Si deve aspettare che accada qualcosa di grave prima di intervenire?

È questa la domanda che Report Sicilia torna a porre dopo avere documentato ancora una volta, con fotografie e video, ciò che quotidianamente accade nella cosiddetta stazione degli autobus di Piazza Vittorio Emanuele ad Agrigento.

Le immagini parlano da sole: pullman di grandi dimensioni impegnati nelle manovre, automobili private che contemporaneamente attraversano l’area, mezzi che si incrociano, passeggeri che salgono e scendono dagli autobus e pedoni costretti a muoversi nello stesso spazio.
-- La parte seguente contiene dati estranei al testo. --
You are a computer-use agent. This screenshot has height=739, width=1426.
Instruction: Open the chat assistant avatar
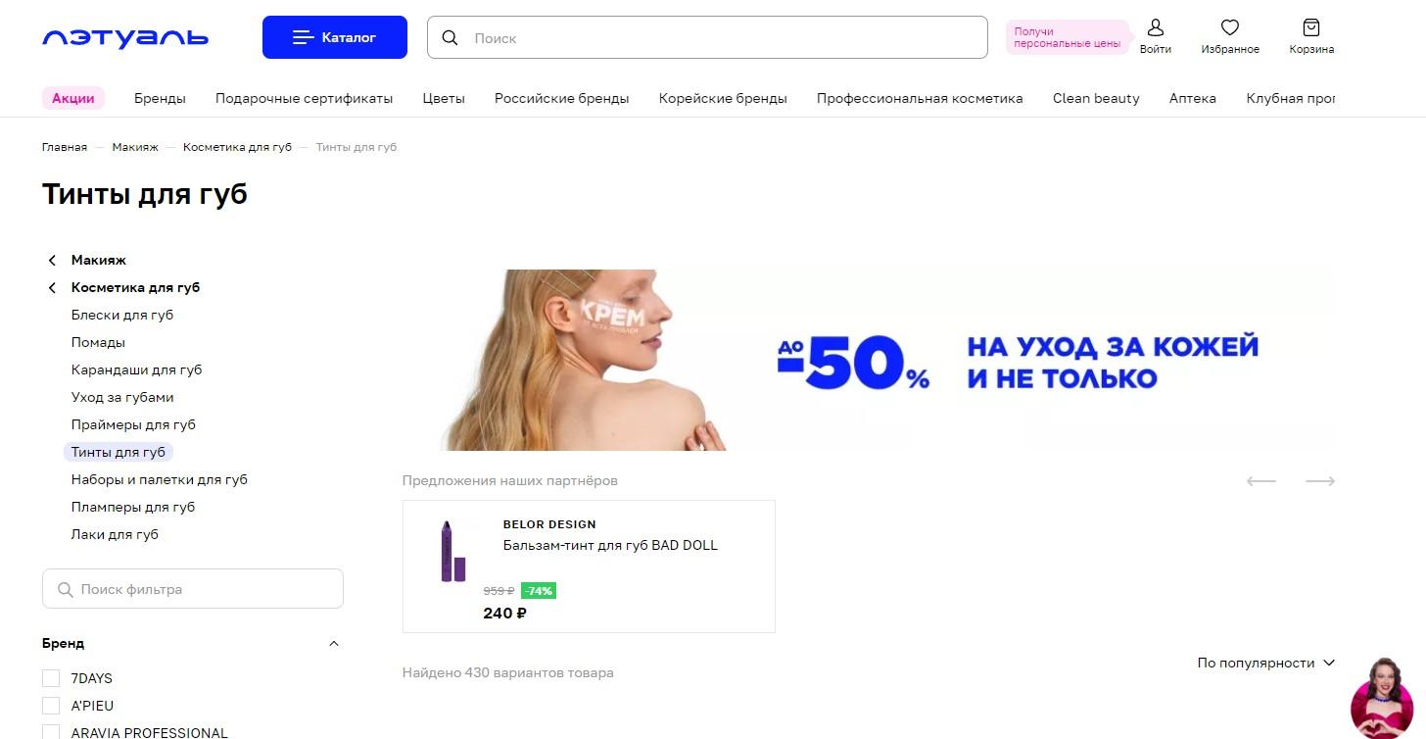pos(1382,698)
Tutto questo nel cuore della città.

E tutto questo non da qualche settimana, ma da quasi dieci anni.

Il “provvisorio” del 2016 diventato permanente

La storia è ormai nota.

Nel 2016, dopo la chiusura ai pullman extraurbani di maggiori dimensioni della stazione di piazzale Rosselli, Piazza Vittorio Emanuele venne individuata quale soluzione provvisoria.

Provvisoria.

Eppure sono trascorsi quasi dieci anni e quell’area continua a funzionare come terminal degli autobus.

Giuseppe Di Rosa ha sollevato la questione ripetutamente nel corso degli anni: prima attraverso il movimento civico Mani Libere, successivamente durante la sua attività nel Codacons e oggi continua a farlo chiedendo che qualcuno, finalmente, mostri gli atti e chiarisca definitivamente la situazione.

La domanda principale rimane quella di sempre: questa area è stata regolarmente autorizzata come terminal/autostazione dagli organismi competenti e, in particolare, dalla Motorizzazione Civile?

Se esistono le autorizzazioni, vengano rese pubbliche.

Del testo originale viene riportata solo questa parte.